Items contained in a dataset
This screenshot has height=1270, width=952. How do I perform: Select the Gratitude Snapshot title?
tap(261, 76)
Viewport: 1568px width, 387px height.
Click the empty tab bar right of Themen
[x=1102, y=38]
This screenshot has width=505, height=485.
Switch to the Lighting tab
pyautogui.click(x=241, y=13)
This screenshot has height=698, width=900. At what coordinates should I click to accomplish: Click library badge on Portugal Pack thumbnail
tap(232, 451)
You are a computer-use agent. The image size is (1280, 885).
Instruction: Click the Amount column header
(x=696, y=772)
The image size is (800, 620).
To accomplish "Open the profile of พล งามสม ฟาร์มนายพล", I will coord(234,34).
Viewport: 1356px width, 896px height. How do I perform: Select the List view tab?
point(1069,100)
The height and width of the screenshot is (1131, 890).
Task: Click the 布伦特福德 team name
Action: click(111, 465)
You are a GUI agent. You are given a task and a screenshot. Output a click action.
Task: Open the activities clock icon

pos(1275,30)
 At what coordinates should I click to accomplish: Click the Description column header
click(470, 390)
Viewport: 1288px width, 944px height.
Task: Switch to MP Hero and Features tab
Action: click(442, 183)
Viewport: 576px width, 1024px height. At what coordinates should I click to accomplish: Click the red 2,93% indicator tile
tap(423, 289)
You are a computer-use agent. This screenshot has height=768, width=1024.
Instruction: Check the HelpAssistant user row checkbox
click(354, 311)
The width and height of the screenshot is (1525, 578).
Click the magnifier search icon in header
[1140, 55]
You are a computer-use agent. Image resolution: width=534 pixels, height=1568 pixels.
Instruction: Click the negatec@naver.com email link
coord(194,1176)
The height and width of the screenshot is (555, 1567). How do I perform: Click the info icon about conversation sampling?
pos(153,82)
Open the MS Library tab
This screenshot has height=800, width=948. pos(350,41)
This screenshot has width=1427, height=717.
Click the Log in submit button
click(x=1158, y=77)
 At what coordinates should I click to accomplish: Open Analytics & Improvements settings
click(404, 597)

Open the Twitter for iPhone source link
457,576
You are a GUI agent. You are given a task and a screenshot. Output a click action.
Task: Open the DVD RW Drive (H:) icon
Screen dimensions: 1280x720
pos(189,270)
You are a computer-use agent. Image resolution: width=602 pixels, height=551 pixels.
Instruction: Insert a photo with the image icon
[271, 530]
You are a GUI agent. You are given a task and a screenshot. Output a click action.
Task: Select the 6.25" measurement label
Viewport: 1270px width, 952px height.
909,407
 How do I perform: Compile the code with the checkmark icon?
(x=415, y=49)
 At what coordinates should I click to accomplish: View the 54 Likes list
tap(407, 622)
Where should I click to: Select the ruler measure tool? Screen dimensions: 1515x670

▶ **Your objective**:
Quote every item above word for word, without changing anything.

▶ **Finished answer**:
This screenshot has height=1270, width=952. How do I perform: Select the Gratitude Snapshot title?
tap(261, 76)
Viewport: 1568px width, 387px height.
Click the empty tab bar right of Themen
[x=1102, y=38]
This screenshot has width=505, height=485.
Switch to the Lighting tab
pyautogui.click(x=241, y=13)
This screenshot has height=698, width=900. At what coordinates should I click to accomplish: Click library badge on Portugal Pack thumbnail
tap(232, 451)
You are a computer-use agent. The image size is (1280, 885).
Instruction: Click the Amount column header
(x=696, y=772)
The image size is (800, 620).
To accomplish "Open the profile of พล งามสม ฟาร์มนายพล", I will coord(234,34).
Viewport: 1356px width, 896px height. How do I perform: Select the List view tab?
point(1069,100)
The height and width of the screenshot is (1131, 890).
Task: Click the 布伦特福德 team name
Action: click(111, 465)
You are a GUI agent. You are given a task and a screenshot. Output a click action.
Task: Open the activities clock icon

pos(1275,30)
 At what coordinates should I click to accomplish: Click the Description column header
click(470, 390)
Viewport: 1288px width, 944px height.
Task: Switch to MP Hero and Features tab
Action: click(442, 183)
Viewport: 576px width, 1024px height. At what coordinates should I click to accomplish: Click the red 2,93% indicator tile
tap(423, 289)
You are a computer-use agent. This screenshot has height=768, width=1024.
Instruction: Check the HelpAssistant user row checkbox
click(354, 311)
The width and height of the screenshot is (1525, 578).
Click the magnifier search icon in header
[1140, 55]
You are a computer-use agent. Image resolution: width=534 pixels, height=1568 pixels.
Instruction: Click the negatec@naver.com email link
coord(194,1176)
The height and width of the screenshot is (555, 1567). How do I perform: Click the info icon about conversation sampling?
pos(153,82)
Open the MS Library tab
This screenshot has height=800, width=948. pos(350,41)
This screenshot has width=1427, height=717.
Click the Log in submit button
click(x=1158, y=77)
 At what coordinates should I click to accomplish: Open Analytics & Improvements settings
click(404, 597)

Open the Twitter for iPhone source link
457,576
You are a GUI agent. You are given a task and a screenshot. Output a click action.
Task: Open the DVD RW Drive (H:) icon
Screen dimensions: 1280x720
pos(189,270)
You are a computer-use agent. Image resolution: width=602 pixels, height=551 pixels.
Instruction: Insert a photo with the image icon
[271, 530]
You are a GUI agent. You are given a task and a screenshot. Output a click action.
Task: Select the 6.25" measurement label
Viewport: 1270px width, 952px height.
909,407
 How do I perform: Compile the code with the checkmark icon?
(x=415, y=49)
 At what coordinates should I click to accomplish: View the 54 Likes list
tap(407, 622)
Where should I click to: Select the ruler measure tool? Screen dimensions: 1515x670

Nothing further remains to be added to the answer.